--- Set of tasks ---
a: List every museum named in the passage about the University of Oulu Botanical Garden.
b: According to the passage about the University of Oulu Botanical Garden, when were the gardens moved to Linnanmaa?

--- Source passage ---
◇ ◇ ◇ ◇ ◇

The Botanical Garden of the University of Oulu is one of the northernmost scientific gardens in the world. Botanical Garden collection of plants is maintained for teaching and research purposes and it is open to the public.

Collections include more than 4,000 different plant species and provide an overview of global vegetation diversity. Botanical Garden is also a testing and experimental area for many new and rare plants.

The landmark of the Oulu Botanical Garden are the pyramid-shaped greenhouses Romeo and Julia where about 1,200 exotic plant species are presented.

The University of Oulu Botanical Gardens are located on the main campus of the University of Oulu in Linnanmaa district in Oulu, Finland on the shore of Lake Kuivasjärvi. Botanical gardens were moved to Linnanmaa from the Hupisaaret Islands park near the city centre in the summer of 1983.

In the same premises with the Botanical Garden are also located University of Oulu Botanical and Zoological Museums.

The Botanical Museum is responsible for species information in a large part of Northern Finland and acts as an expert in its field. The activities of the museum are coordinated with the Central Museum of Natural History.

The Zoological Museum conducts high-level international research in the field of animal taxonomy and systematics and biogeography.  Areas of research include evolutionary biology, conservation biology, and issues related to endangered species.

Museum collections are currently not available to public.

◇ ◇ ◇ ◇ ◇

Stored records
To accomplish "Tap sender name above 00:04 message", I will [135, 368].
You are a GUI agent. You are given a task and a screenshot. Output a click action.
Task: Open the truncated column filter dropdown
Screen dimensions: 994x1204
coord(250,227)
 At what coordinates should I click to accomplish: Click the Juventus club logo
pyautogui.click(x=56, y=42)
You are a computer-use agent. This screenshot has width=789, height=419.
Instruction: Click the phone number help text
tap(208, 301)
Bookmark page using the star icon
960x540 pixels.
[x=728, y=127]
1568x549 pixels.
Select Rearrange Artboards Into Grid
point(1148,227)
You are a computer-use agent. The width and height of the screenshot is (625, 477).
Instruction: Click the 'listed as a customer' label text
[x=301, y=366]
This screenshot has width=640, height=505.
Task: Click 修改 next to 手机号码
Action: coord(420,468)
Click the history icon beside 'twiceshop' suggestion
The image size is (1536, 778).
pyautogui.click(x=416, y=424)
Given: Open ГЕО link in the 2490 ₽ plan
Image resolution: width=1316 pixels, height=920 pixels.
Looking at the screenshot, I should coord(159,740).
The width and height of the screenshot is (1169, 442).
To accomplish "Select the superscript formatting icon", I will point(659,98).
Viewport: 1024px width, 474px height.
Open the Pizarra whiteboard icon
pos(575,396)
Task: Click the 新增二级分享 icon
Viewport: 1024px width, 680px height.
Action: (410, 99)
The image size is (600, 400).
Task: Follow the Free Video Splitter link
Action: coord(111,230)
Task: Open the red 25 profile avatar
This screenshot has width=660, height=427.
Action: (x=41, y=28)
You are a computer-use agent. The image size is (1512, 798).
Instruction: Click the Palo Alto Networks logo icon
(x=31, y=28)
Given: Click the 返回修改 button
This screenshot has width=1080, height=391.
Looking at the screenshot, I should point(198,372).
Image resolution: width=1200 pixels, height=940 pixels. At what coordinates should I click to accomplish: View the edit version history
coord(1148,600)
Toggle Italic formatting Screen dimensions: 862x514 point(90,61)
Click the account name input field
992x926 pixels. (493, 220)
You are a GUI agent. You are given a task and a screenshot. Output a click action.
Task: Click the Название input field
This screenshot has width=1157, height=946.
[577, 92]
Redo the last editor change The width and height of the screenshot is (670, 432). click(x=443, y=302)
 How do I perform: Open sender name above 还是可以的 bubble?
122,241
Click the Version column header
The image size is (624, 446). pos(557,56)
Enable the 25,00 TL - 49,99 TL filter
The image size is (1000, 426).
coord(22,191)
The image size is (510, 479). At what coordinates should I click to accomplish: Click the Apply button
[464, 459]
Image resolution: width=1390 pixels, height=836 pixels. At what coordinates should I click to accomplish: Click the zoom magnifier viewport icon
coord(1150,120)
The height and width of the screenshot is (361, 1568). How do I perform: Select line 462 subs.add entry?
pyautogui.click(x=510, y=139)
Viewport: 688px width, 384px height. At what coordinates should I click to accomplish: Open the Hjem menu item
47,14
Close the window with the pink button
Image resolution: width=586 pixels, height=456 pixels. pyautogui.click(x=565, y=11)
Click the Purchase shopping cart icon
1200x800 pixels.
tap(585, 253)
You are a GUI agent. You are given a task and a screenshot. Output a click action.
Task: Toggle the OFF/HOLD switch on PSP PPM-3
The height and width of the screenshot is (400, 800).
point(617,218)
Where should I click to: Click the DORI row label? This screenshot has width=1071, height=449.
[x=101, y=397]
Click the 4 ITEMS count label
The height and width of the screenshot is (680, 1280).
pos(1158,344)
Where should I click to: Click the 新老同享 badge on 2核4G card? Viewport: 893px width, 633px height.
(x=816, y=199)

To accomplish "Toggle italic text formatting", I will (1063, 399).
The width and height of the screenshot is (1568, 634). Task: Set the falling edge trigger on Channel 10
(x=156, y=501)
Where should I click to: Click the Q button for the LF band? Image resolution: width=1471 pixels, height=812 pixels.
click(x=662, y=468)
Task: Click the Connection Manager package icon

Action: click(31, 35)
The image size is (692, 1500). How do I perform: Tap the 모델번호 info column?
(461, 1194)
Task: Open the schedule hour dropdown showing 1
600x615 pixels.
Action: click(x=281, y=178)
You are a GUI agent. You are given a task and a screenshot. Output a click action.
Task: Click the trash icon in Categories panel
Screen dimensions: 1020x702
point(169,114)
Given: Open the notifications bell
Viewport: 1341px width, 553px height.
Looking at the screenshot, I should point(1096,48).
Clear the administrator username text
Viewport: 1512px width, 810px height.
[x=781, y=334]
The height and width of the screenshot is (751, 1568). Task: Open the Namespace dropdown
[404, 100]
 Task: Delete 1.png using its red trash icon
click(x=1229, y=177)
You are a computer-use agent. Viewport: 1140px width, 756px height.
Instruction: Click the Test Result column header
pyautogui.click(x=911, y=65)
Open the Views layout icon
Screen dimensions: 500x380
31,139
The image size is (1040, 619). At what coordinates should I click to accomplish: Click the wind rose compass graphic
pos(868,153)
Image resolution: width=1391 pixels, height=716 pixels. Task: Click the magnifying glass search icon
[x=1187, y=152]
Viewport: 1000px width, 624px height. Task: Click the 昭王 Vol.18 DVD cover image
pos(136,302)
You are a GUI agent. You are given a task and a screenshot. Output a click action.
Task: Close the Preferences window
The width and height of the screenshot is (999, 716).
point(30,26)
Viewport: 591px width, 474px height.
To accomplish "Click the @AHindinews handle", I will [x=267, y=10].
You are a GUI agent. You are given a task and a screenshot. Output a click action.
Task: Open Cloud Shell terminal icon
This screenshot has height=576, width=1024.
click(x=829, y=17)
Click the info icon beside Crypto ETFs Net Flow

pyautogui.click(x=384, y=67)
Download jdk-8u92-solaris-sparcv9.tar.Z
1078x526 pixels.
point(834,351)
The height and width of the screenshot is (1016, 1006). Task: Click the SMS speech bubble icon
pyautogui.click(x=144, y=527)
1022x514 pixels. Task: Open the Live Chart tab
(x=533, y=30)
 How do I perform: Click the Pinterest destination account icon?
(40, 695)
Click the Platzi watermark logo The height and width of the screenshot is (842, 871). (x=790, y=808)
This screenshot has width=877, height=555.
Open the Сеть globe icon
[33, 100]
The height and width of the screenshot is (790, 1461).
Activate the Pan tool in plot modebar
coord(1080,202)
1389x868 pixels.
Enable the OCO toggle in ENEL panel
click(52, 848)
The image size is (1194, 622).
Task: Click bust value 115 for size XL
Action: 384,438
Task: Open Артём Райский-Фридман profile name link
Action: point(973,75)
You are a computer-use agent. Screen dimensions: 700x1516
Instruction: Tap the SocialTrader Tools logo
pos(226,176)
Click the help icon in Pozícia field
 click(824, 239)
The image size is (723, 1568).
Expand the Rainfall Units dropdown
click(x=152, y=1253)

◇ ◇ ◇ ◇ ◇

--- Answers in order ---
a:
Botanical Museum
Zoological Museum
Central Museum of Natural History

b: In the summer of 1983.